Menurutnya, langkah BI yang selama ini ahead the curve sudah benar, sehingga sekarang saatnya BI menahan diri dengan tidak lagi menurunkan BI 7 Day RRR. Alasannya, kata dia, efek penurunan BI 7 Day RRR yang sebelumnya masih berlangsung hingga kini. Demikian halnya dengan posisi Deposit Facility Rate dan Lending Facility Rate, pun sebaiknya tetap bertahan di level sekarang.

"Harus dipahami pula, The Fed sudah memberikan siynal untuk tidak lagi melanjutkan penurunan suku bunga. Jadi respons terbaik oleh BI adalah menahan suku bunga acuan," tuturnya. 

Ryan menjelaskan, dengan RDG BI tidak mengubah posisi BI Rate, Deposit Facility Rate dan Lending Facility Rate, serta tidak mengubah stance kebijakan makroprudensial dimana Loan to Value (LTV) untuk Kredit Perumahan (KPR) dan Kredit Kendaraan Bermotor (KKB) mulai berlaku efektif 2 Desember 2019. Maka langkah BI tersebut dimaksudkan untuk tetap memberikan stimulus atau insentif bagi pelaku usaha supaya meningkatkan fasilitas kreditnya.  

Termasuk memberikan ruang bagi perbankan agar meningkatkan ekspansi kreditnya, seiring melonggarnya likuiditas bank karena ada dorongan dari percepatan belanja barang dan modal oleh pemerintah pada kuartal 4 2019 ini. Dengan begitu momentum pertumbuhan tetap bisa dilanjutkan. 

"Ketika semua kebijakan BI dikeluarkan untuk melanjutkan momentum pertumbuhan, sudah saatnya kebijakan fiskal mengambil peran lebih besar melalui serapan belanja Kementerian atau Lembaga (K/L) yang lebih cepat. Itu supaya kebijakan moneter dan makroprudensial mencapai maksud dan tujuannya," jelas dia.

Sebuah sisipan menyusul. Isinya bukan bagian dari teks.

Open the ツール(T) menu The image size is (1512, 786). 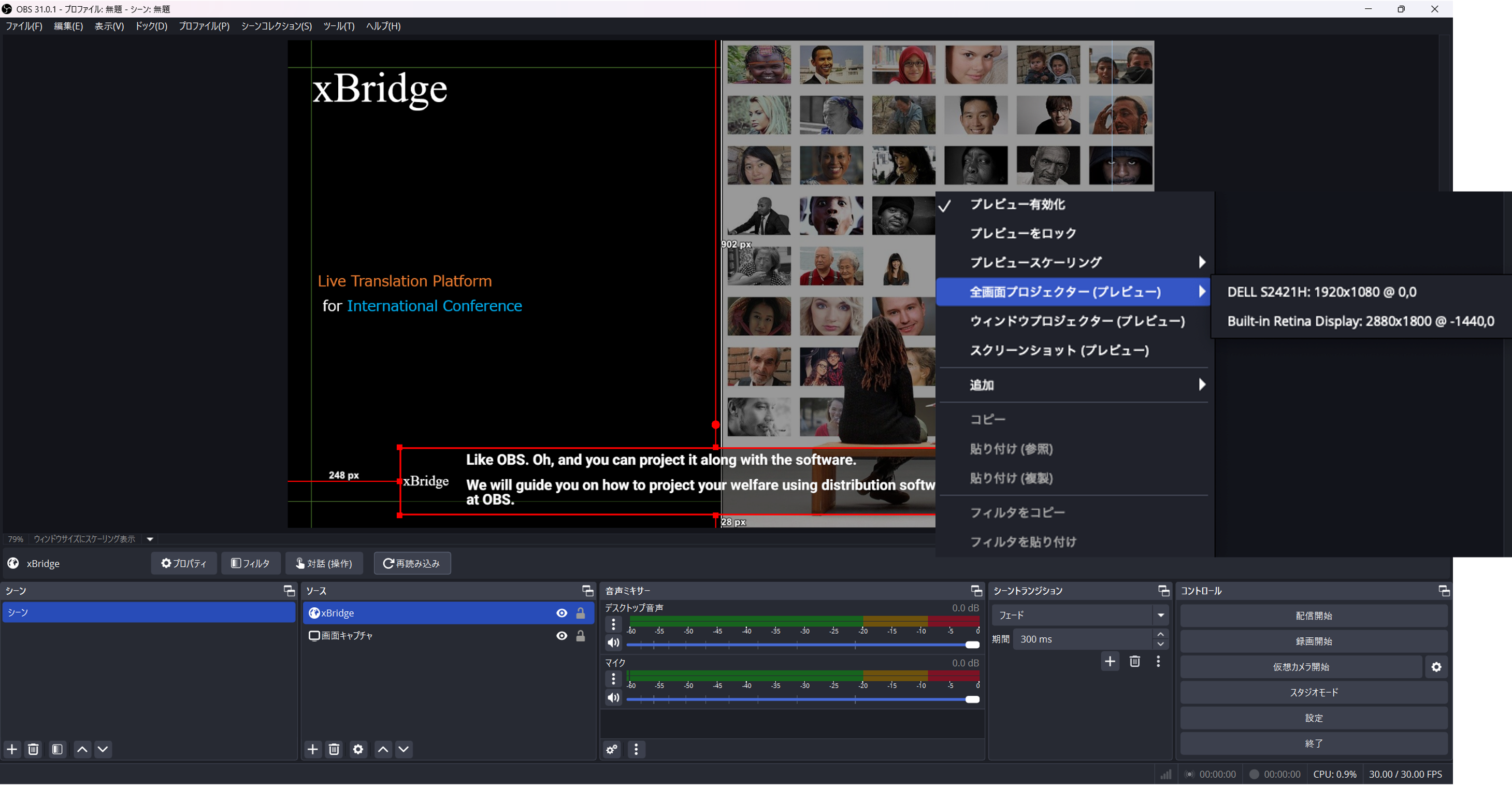[339, 26]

Rapat Dewan Gubernur (RDG) BI pada 20-21 November 2019 memutuskan untuk mempertahankan BI 7-Day Reverse Repo Rate (BI7DRR) sebesar 5 persen, suku bunga Deposit Facility sebesar 4,25 persen, dan suku bunga Lending Facility  sebesar 5,75 persen. Kebijakan moneter tetap akomodatif dan konsisten dengan prakiraan inflasi yang terkendali dalam kisaran target, stabilitas eksternal yang terjaga, serta upaya untuk menjaga momentum pertumbuhan ekonomi domestik di tengah perekonomian global yang melambat. 

Bank Indonesia juga memutuskan untuk menurunkan Giro Wajib Minimum (GWM) Rupiah untuk Bank Umum Konvensional dan Bank Umum Syariah/Unit Usaha Syariah sebesar 50 bps sehingga masing-masing menjadi 5,5 persen dan 4 persen, dengan GWM Rerata masing-masing tetap sebesar 3,0 persen, Ini berlaku efektif pada 2 Januari 2020. 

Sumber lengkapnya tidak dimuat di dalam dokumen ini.